* _Exercise input_
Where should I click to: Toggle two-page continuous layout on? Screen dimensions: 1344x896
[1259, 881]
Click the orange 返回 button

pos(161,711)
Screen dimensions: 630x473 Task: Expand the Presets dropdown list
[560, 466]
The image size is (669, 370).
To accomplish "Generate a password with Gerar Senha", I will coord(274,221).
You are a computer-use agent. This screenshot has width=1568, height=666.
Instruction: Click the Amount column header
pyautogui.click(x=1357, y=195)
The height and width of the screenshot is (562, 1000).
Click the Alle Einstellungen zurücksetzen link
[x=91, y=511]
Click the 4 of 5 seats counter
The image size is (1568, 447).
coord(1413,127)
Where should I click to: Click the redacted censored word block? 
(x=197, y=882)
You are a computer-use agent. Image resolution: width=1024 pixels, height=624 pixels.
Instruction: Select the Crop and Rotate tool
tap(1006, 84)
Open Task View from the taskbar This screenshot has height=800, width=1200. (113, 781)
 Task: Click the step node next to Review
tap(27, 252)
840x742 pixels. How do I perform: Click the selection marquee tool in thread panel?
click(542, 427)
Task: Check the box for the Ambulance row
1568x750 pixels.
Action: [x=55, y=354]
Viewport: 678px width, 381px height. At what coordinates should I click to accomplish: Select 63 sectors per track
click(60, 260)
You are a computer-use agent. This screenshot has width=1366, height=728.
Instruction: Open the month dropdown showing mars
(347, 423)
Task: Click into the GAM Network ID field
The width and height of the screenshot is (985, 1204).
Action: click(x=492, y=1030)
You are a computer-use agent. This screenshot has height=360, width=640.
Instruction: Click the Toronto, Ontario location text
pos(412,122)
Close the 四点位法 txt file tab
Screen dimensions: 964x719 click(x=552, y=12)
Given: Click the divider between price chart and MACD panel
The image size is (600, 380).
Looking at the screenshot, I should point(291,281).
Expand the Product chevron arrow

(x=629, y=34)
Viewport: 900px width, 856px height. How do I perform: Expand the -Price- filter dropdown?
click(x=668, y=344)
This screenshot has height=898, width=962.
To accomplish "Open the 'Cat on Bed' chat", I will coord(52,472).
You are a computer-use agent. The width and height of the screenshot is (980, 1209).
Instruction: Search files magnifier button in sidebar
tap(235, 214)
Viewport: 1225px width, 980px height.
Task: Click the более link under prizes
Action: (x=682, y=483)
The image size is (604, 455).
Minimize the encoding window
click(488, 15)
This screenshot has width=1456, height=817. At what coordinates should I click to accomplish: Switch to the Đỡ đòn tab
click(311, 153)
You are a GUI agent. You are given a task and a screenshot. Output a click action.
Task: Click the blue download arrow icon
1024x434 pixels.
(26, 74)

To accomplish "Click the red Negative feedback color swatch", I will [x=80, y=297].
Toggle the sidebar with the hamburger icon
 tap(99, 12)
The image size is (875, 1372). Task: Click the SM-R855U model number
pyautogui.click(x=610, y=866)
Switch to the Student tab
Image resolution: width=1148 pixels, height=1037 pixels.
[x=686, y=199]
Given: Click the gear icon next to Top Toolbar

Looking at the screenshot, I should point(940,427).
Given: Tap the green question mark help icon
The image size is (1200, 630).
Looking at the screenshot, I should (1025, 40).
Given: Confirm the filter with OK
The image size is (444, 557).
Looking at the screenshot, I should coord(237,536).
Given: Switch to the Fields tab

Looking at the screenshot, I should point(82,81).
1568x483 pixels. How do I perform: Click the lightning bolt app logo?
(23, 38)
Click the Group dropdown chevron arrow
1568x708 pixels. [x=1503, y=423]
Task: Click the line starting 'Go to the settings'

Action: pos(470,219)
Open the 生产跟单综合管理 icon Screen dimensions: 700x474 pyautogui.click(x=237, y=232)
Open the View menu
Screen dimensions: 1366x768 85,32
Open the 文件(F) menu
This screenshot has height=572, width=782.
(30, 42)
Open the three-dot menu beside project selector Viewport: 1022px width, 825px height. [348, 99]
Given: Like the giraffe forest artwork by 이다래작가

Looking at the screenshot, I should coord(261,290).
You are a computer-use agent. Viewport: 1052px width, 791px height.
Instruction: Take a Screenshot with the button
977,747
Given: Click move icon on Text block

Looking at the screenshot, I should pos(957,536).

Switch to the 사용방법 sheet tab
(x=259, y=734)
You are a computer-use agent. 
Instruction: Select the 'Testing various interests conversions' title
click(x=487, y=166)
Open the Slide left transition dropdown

* _Task statement_
Report every line in the data that holds "will", copying each one.

* _Exercise answer_
To accomplish "Generate a password with Gerar Senha", I will coord(274,221).
To accomplish "Open the 'Cat on Bed' chat", I will coord(52,472).
To accomplish "Click the red Negative feedback color swatch", I will [x=80, y=297].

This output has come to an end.